Introduction

Mechanical engineers design new products for consumer use: engines for automobiles, airplanes, and other devices; cars; air-conditioners; heat pumps; compressors; fans; hair dryers; and all sorts of other products. Increasingly, mechanical and chemical engineers are involved in the design of biomedical devices for drug delivery systems, biochemical sensing, and rapid molecular analysis. In this chapter, the basic numerical techniques used to provide design and performance criteria of these devices are described. A simplified view of a general design process is depicted in Figure 10.1.
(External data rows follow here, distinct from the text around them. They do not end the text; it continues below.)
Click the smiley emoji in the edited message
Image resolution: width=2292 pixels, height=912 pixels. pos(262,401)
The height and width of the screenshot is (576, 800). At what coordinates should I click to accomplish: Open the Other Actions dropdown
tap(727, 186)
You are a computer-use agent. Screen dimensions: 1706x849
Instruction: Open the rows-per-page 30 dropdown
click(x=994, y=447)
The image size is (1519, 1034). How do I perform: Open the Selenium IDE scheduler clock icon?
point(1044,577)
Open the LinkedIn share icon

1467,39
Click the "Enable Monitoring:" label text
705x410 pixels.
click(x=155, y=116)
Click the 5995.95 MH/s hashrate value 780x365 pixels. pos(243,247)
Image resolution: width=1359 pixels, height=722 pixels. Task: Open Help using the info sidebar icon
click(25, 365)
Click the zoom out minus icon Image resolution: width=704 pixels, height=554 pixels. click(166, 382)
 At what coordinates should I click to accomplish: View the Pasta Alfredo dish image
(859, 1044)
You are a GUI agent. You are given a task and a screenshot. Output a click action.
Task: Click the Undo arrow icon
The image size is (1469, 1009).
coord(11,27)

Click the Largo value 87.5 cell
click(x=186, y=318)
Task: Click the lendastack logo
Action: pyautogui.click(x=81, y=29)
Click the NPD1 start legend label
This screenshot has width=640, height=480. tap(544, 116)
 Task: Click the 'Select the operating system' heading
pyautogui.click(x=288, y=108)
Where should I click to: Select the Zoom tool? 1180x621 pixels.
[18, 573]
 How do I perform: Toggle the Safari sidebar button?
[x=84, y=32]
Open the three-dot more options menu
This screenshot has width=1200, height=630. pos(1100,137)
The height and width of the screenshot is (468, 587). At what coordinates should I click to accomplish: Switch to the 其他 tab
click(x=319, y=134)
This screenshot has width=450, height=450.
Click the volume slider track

In this chapter, we shift gears a bit and discuss some basic concepts associated with numerical methods.1 These methods are required when no simple analytical solution is possible. What is meant by the term analytical is that no solution can be found in terms of simple functional forms such as the polynomial, trigonometric, exponential, logarithmic, or hyperbolic functions. In the following, much attention is focused on the basic methods required to solve a nonlinear ordinary differential equation. This requires several different capabilities:

• Numerical differentiation

• Solving sets of linear(ized) equations

• Numerical integration

There are many situations for which numerical methods are required in micro- and nanofluidics. For example, determining the dependence of the ζ potential on pH in Chapter 7 requires a numerical zero-finding technique. The non-linear Poisson equation for the electrical potential discussed in the preceding chapter requires a numerical solution for the potential. In general, the solution of the potential equation for multicomponent and multivalent mistures requires a numerical solution.